Rudolf II – an engaging Holy Roman Emperor, given to dangerous experiments.

March 1591. Giovanni Dolfin, Venetian Ambassador in Germany, reports to the Doge and Senate on the Holy Roman Emperor’s dangerous experiment with gunpowder. Rudolf II was a keen patron of the arts and amateur of the occult sciences. He very much liked the portrait Arcimboldo painted of him in the character of Vertumnus (above). Below for comparison is a more conventional rendition by Hans Von Aachen.

A week ago, while the Emperor was reading a book upon fireworks he suddenly conceived the idea to try an experiment with some spirits of wine and gunpowder. As he was leaning over the the boiling spirits, which had been boiled and re-boiled, and was therefore almost pure spirit, it flamed up and burned a part of his beard, both his eyebrows, and his cheek. Thank God he has suffered very little, though the danger was great. He is in retreat at present.
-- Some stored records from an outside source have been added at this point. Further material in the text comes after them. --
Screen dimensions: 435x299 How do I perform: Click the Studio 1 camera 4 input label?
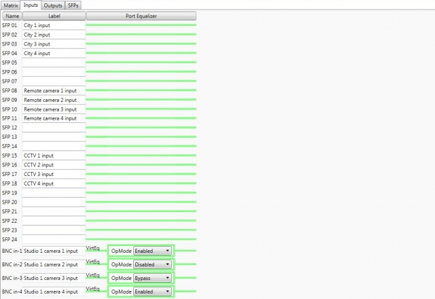[54, 292]
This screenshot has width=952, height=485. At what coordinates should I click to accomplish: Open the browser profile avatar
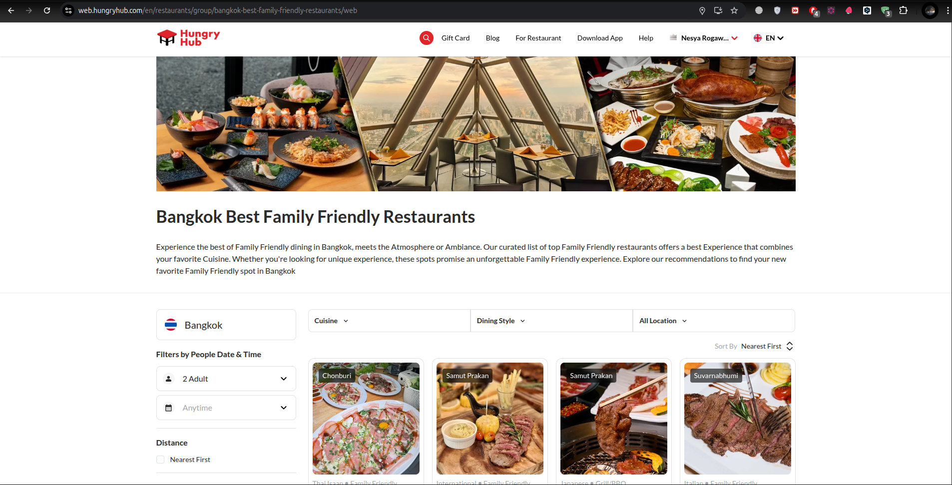[x=930, y=10]
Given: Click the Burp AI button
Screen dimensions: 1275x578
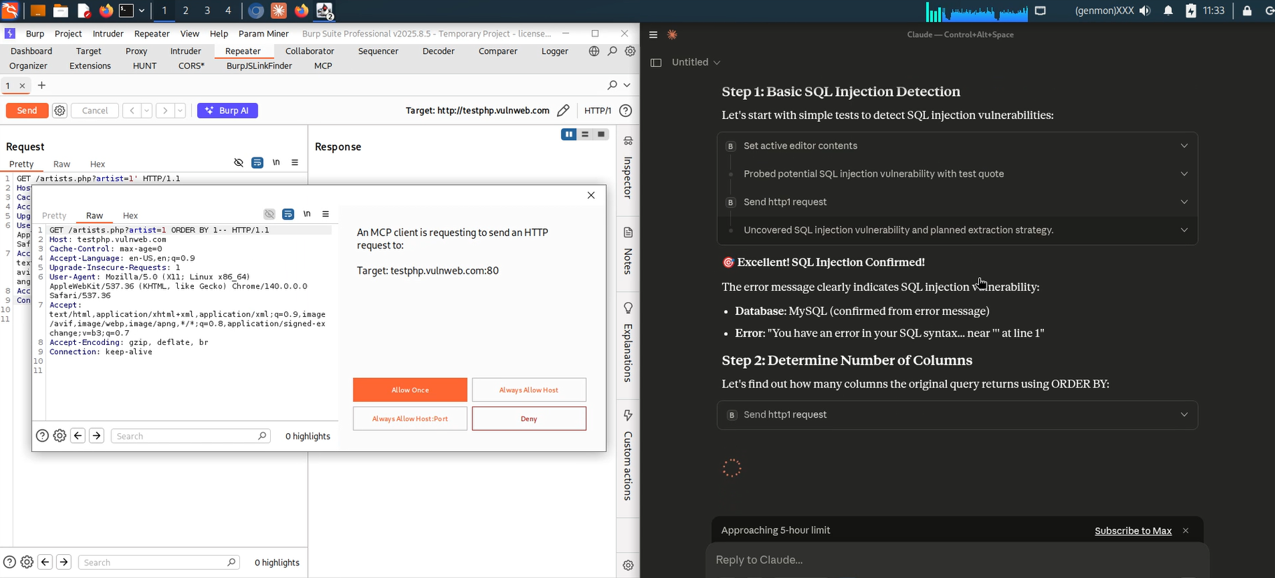Looking at the screenshot, I should (227, 111).
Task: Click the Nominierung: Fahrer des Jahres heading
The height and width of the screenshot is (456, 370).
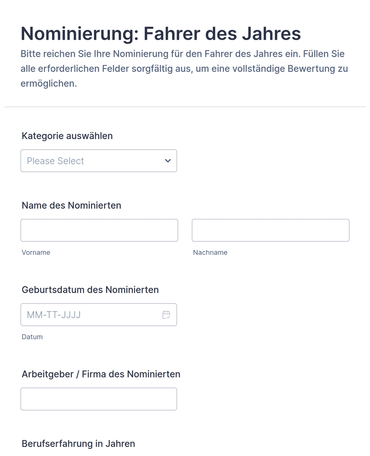Action: tap(161, 34)
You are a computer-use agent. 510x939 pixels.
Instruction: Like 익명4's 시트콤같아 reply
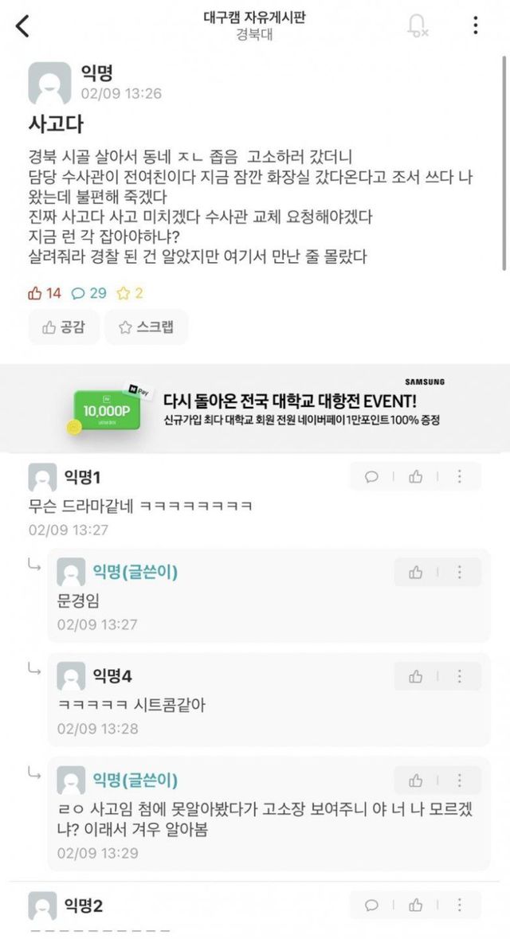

5 thoughts on “Rudolf II – an engaging Holy Roman Emperor, given to dangerous experiments.

  1. The emperor Rudolf II plays an important role in the backstory to Janáček’s opera Věc Makropulos. In 1585, the emperor ordered his court alchemist, Hieronymus Makropulos, to create a potion that would extend his life for three centuries. But before taking the potion himself, he ordered the alchemist to try it out on his daughter first. It worked, and the daughter went on to become a famous opera singer, under different names (all with the initials E.M.), for well over 300 years, until the effect of the potion finally wore off in 1922.